Alicia est bien intitulé, car il revient largement aux fondamentaux après le vaguement expérimental Here. Comme cet album, celui-ci n’a pas les puissantes accroches des premiers efforts de Keys, mais elle trouve un heureux équilibre entre les ballades au piano qui l’ont rendue célèbre, les jams R&B à base de kick drum vers lesquels elle gravite si souvent, et son penchant plus récent pour des titres moins commerciaux. « Time Machine », d’inspiration funkadélique, est à la fois rétro et futuriste, alternativement sexy et sombrement atmosphérique, tandis que « Underdog » et « Love Looks Better » mettent à jour le modèle de « No One » en y ajoutant respectivement une ambiance insulaire et des synthés en pâmoison. Le fait qu’Alicia soit à la fois son album le plus accessible et le plus avant-gardiste depuis des années semble approprié pour une artiste qui, jusqu’à récemment, a fait carrière en jouant les choses le plus à fond possible.

***1/2

Bob Mould: « Blue Hearts »

Bob Mould est un type fougueux, un fait qui n’est pas un secret pour les fans qu’il a pu acquérir depuis son passage à la tête de Hüsker Dü dans les années 80 et de Sugar dans les années 90. Si Mould a parfois concilié son côté hardcore avec plusieurs albums solo – ses premiers efforts, notamment Workbook et Black Sheets of Rain -, sa prédilection pour le punk et sa compétence semblent aller de pair.

Mould a été particulièrement prolifique ces derniers temps, avec une nouvelle sortie tous les deux ans environ au cours de la dernière décennie. Cela fait de Blue Hearts moins une surprise, mais toujours plus qu’une offre obligatoire et, par conséquent, nécessaire. Sa férocité est à couper le souffle, surtout si l’on tient compte de sa posture pétulante et de ses tons turbulents. Alors que Mould n’a jamais été une tapisserie lorsqu’il s’agit d’exprimer son agressivité et sa rage, Blue Hearts – peut-être plus que toutes ses autres sorties individuelles – rappelle la fureur de Hüsker Dü tant dans son intensité que dans son agressivité.

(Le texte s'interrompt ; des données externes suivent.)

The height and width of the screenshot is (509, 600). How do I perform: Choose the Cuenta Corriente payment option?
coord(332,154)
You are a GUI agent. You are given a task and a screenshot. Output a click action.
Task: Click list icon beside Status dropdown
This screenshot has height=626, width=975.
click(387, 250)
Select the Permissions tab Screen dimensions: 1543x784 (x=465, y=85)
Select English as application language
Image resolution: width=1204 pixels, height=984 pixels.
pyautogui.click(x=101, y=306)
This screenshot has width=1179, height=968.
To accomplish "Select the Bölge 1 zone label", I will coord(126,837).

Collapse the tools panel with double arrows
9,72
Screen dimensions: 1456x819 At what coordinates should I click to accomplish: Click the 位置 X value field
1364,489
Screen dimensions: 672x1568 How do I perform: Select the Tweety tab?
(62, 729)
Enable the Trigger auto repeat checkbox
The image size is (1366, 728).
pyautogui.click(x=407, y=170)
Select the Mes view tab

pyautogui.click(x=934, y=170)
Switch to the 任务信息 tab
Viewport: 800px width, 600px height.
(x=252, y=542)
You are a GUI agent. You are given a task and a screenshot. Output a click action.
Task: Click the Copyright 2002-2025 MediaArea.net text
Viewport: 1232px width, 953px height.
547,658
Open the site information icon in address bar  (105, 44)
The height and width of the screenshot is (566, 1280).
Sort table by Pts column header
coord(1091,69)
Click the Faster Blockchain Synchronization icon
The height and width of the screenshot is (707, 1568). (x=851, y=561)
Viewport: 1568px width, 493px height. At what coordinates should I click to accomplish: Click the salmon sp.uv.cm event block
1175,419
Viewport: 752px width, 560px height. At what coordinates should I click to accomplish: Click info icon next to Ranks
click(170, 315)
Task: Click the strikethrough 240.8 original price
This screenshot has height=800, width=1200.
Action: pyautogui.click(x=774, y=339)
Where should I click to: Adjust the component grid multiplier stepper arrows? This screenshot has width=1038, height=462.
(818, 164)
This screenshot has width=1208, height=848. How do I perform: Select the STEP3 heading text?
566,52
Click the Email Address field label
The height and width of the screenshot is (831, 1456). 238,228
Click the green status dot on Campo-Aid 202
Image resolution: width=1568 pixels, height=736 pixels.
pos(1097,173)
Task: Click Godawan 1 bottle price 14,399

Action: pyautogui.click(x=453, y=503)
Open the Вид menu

Si certaines de ses chansons sont mesurées à un certain degré – « The Ocean » et « Baby Needs a Cookie » sont rock, mais optent pour une approche relativement mélodieuse – d’autres morceaux, comme « Forecast of Rain », « When You Left » et « Password to My Soul », sont résolument acerbes, inflexibles et intenses, subtilisant le chaos à la mélodie et offrant peu de répit. Certains pourraient craquer face à cette agression implacable, mais c’est Mould qui est le plus menaçant – primal, pétulant et généralement intransigeant.  

Il est vrai qu’il y a de nombreuses raisons d’être en colère ces jours-ci, et ceux qui se sentent privés de leurs droits pourraient faire bien pire que de voir Mould porter leur bannière. Le premier « single » de l’album, « American Crisis », est un appel aux armes parfait pour rejeter ceux qui semblent vouloir faire échouer et vaciller ce pays. Il faudra de la force et de la ténacité pour apporter les changements nécessaires, c’est pourquoi il faudra les grilles et griffes de Blue Hearts et non la prudence de cœurs plus tendres pour montrer la voie.